Print out the entries that follow exactly, missing none.

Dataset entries
○ ○ ○ ○ ○

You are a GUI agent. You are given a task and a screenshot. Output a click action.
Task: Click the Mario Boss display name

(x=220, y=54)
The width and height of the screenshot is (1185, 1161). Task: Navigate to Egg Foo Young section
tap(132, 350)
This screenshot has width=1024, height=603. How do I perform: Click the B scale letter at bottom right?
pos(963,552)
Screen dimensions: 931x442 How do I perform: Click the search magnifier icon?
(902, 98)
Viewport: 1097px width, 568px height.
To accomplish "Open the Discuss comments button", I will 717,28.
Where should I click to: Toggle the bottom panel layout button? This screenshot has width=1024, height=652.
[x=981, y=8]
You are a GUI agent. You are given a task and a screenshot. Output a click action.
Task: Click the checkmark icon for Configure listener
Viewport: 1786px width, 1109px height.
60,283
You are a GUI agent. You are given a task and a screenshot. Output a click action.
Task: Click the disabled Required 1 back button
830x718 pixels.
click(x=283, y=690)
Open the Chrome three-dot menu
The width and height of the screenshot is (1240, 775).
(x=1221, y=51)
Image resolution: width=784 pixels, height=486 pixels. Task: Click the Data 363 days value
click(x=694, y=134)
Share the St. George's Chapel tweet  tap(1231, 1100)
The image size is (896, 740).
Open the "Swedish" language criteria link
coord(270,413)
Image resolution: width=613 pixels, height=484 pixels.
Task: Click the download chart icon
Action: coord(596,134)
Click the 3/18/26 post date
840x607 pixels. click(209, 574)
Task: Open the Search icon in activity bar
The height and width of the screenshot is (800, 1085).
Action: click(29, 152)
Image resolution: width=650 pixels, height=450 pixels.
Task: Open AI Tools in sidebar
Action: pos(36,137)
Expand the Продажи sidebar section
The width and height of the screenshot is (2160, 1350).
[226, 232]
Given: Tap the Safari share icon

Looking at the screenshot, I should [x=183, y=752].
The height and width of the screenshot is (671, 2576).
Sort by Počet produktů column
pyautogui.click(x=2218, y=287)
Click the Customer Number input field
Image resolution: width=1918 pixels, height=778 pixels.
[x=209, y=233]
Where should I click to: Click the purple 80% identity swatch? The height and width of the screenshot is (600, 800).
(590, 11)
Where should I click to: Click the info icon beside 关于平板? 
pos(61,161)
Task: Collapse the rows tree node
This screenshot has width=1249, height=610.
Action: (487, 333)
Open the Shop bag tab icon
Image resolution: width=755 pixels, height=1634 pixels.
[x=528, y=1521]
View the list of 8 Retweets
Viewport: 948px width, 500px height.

○ ○ ○ ○ ○

(RESPONSE BELOW)
You are a GUI agent. You are given a task and a screenshot. Output a click action.
Task: Click the Mario Boss display name

(x=220, y=54)
The width and height of the screenshot is (1185, 1161). Task: Navigate to Egg Foo Young section
tap(132, 350)
This screenshot has width=1024, height=603. How do I perform: Click the B scale letter at bottom right?
pos(963,552)
Screen dimensions: 931x442 How do I perform: Click the search magnifier icon?
(902, 98)
Viewport: 1097px width, 568px height.
To accomplish "Open the Discuss comments button", I will 717,28.
Where should I click to: Toggle the bottom panel layout button? This screenshot has width=1024, height=652.
[x=981, y=8]
You are a GUI agent. You are given a task and a screenshot. Output a click action.
Task: Click the checkmark icon for Configure listener
Viewport: 1786px width, 1109px height.
60,283
You are a GUI agent. You are given a task and a screenshot. Output a click action.
Task: Click the disabled Required 1 back button
830x718 pixels.
click(x=283, y=690)
Open the Chrome three-dot menu
The width and height of the screenshot is (1240, 775).
(x=1221, y=51)
Image resolution: width=784 pixels, height=486 pixels. Task: Click the Data 363 days value
click(x=694, y=134)
Share the St. George's Chapel tweet  tap(1231, 1100)
The image size is (896, 740).
Open the "Swedish" language criteria link
coord(270,413)
Image resolution: width=613 pixels, height=484 pixels.
Task: Click the download chart icon
Action: coord(596,134)
Click the 3/18/26 post date
840x607 pixels. click(209, 574)
Task: Open the Search icon in activity bar
The height and width of the screenshot is (800, 1085).
Action: click(29, 152)
Image resolution: width=650 pixels, height=450 pixels.
Task: Open AI Tools in sidebar
Action: pos(36,137)
Expand the Продажи sidebar section
The width and height of the screenshot is (2160, 1350).
[226, 232]
Given: Tap the Safari share icon

Looking at the screenshot, I should [x=183, y=752].
The height and width of the screenshot is (671, 2576).
Sort by Počet produktů column
pyautogui.click(x=2218, y=287)
Click the Customer Number input field
Image resolution: width=1918 pixels, height=778 pixels.
[x=209, y=233]
Where should I click to: Click the purple 80% identity swatch? The height and width of the screenshot is (600, 800).
(590, 11)
Where should I click to: Click the info icon beside 关于平板? 
pos(61,161)
Task: Collapse the rows tree node
This screenshot has width=1249, height=610.
Action: (487, 333)
Open the Shop bag tab icon
Image resolution: width=755 pixels, height=1634 pixels.
[x=528, y=1521]
View the list of 8 Retweets
Viewport: 948px width, 500px height.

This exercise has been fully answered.